Increased fuel and energy prices are having profound and damaging knock-on effects throughout the economy and add up to 10% to many people's weekly income. The fact the Government did not raise the fuel allowance in the previous budget means those failing to meet the price of fuel before the latest increases are now suffering hugely. What are the prospects for them as the year proceeds into the autumn and winter?
I support the call of my colleague, Deputy Arthur Morgan, for the Government to immediately help those living with fuel poverty by increasing the fuel allowance accordingly. There must be action to address the high cost of diesel and its devastating effect, especially on small businesses and farming and fishing communities. All we have had so far is a shrug of the shoulders from Ministers, which is not acceptable.
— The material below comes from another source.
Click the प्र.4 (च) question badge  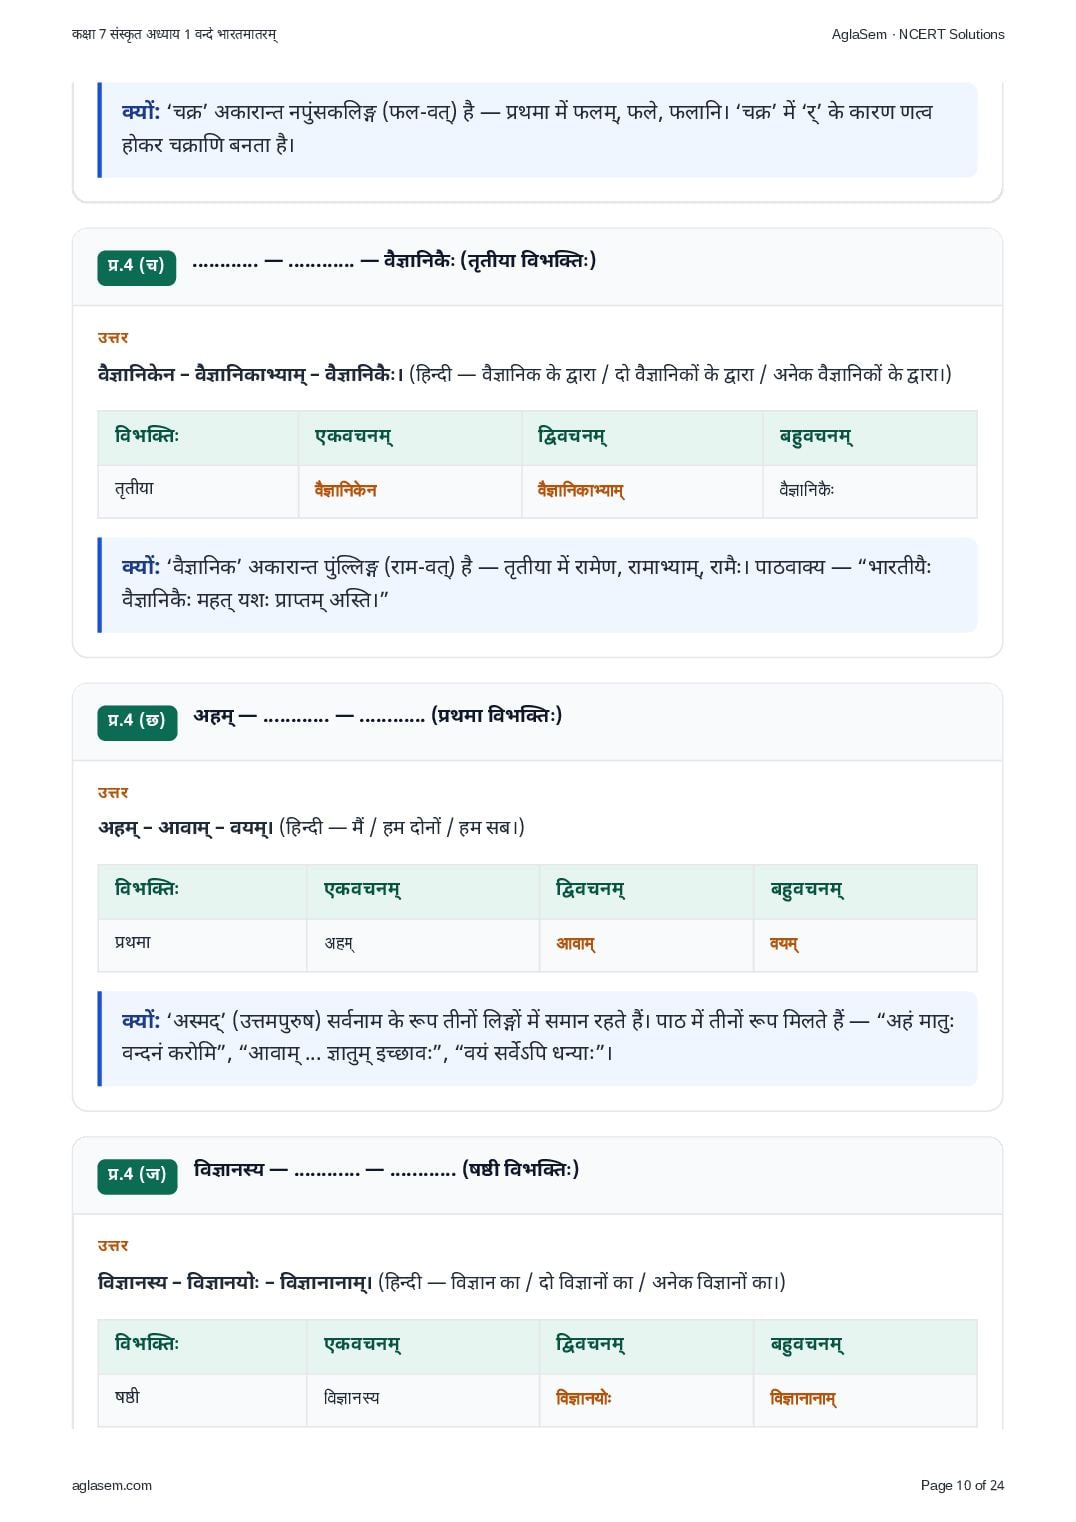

I say to the Government that cuts will be resisted. The Government did not receive a mandate in the 2007 general election to impose cuts in public services. On the contrary, it promised greatly enhanced services across the board. During the referendum it treated the people with arrogance. Frankly, the Minister of State, Deputy Roche, was a great participant in that exercise. The Government asked the people to trust it and the people showed that the Government betrayed that trust, as is clearly evidenced by their clear rejection of the Government's leadership.